Die Bekleidung dient vornehmlich dem Zweck sich in der freien Natur vor Wind, Nässe sowie Hitze und Kälte zu schützen. Damit sie den gewünschten Eigenschaften entspricht werden daher die unterschiedlichsten Materialien verwendet. Am häufigsten werden für die Herstellung von Kleidungsstücken Textilien verwendet. Diese unterscheidet man zunächst an den verwendeten Fasern. Zum Einsatz kommen entweder Naturfasern aus mineralischen, tierischen oder pflanzlichen Basisprodukten oder die Kunstfasern bzw. Chemiefasern.
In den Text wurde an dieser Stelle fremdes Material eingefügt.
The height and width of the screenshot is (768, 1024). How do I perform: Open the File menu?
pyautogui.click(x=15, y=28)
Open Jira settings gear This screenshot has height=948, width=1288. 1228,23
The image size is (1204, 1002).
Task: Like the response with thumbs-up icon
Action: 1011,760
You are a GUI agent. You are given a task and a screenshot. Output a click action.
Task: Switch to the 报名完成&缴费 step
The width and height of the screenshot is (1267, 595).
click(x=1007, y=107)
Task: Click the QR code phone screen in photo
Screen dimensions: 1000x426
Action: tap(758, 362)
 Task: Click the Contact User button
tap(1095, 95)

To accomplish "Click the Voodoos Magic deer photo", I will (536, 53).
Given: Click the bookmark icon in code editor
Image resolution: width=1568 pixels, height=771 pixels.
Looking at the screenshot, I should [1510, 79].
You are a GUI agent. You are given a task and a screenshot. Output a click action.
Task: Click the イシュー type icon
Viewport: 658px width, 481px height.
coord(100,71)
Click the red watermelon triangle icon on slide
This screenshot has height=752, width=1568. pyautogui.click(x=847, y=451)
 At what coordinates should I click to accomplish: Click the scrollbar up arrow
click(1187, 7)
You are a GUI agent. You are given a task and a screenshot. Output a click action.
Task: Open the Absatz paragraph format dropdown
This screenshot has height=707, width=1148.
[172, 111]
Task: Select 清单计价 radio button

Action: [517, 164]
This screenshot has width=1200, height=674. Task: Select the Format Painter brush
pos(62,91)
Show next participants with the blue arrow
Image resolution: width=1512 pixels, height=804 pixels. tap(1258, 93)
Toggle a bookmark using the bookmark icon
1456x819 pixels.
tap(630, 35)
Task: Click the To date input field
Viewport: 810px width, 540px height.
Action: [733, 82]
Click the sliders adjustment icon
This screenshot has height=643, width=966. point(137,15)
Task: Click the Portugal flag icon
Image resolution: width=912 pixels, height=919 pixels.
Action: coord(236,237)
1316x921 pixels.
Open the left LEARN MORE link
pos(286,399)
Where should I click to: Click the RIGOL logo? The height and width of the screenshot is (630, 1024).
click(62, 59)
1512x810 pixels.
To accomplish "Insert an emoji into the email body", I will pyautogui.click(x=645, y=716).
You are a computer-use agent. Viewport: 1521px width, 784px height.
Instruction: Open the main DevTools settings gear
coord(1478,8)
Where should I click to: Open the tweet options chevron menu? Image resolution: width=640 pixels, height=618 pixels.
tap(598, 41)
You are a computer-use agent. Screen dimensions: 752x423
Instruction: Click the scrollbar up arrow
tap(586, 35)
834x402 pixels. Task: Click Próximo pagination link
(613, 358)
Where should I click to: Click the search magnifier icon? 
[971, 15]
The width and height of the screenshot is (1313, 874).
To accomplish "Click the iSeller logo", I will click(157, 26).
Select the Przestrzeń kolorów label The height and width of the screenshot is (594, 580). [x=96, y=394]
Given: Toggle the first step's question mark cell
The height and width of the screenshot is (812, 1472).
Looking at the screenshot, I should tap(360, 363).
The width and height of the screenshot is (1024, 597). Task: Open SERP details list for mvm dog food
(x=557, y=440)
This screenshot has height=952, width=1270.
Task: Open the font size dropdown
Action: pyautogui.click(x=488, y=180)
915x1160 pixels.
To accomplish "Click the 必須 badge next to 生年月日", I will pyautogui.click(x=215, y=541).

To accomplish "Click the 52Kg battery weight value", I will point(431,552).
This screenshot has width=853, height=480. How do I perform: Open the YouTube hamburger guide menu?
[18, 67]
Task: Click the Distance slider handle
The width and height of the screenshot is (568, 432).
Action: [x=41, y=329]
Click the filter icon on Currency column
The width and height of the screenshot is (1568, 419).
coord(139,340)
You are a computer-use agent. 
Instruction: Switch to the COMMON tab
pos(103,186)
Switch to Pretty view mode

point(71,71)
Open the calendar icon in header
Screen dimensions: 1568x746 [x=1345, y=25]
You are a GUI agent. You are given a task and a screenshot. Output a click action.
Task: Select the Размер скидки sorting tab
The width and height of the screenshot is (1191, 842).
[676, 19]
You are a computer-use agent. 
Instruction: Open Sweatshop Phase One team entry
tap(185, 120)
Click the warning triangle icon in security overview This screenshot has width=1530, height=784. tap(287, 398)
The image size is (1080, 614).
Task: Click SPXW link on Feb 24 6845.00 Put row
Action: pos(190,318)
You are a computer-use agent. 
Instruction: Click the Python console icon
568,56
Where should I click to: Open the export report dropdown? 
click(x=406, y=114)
Die wohl bekannteste Naturfaser ist die Baumwollfaser, aus ihr werden aufgrund ihrer Wärmeleiteigenschaften sowie der guten Verträglichkeit für die menschliche Haut die meisten Kleidungsstücke hergestellt. Andere Naturfasern sind beispielsweise Hanf, Flachs oder Leinen aber auch Schafwolle oder Seide. Zu den Kunst- und Chemiefasern zählen dagegen Fasern die aus dem Basisstoff Zellulose hergestellt sind, dazu zählt zum Beispiel die Viskose, außerdem vor allem Polyester und verwandte Fasern. Zudem kann Bekleidung auch aus Latex, Gummi oder verwandten Stoffen bestehen. Diese werden aus natürlichem Kautschuk des Gummibaumes gewonnen und zeichnen sich durch ihren Nässeschutz aus. Etwaige Knöpfe, Verschlüsse, Schuhsolen und andere Accessoires der Kleidung können aus Kunststoff, Metall, Holz oder diversen anderen organischen Stoffen sein.

Als Abfall fallen bei der Bekleidung also vor allem organische und anorganische Fasern an, zudem sind etwaige Holz-, Metall- und Kunststoffteile an der Kleidung befestigt um Funktionalität oder Aussehen zu steigern.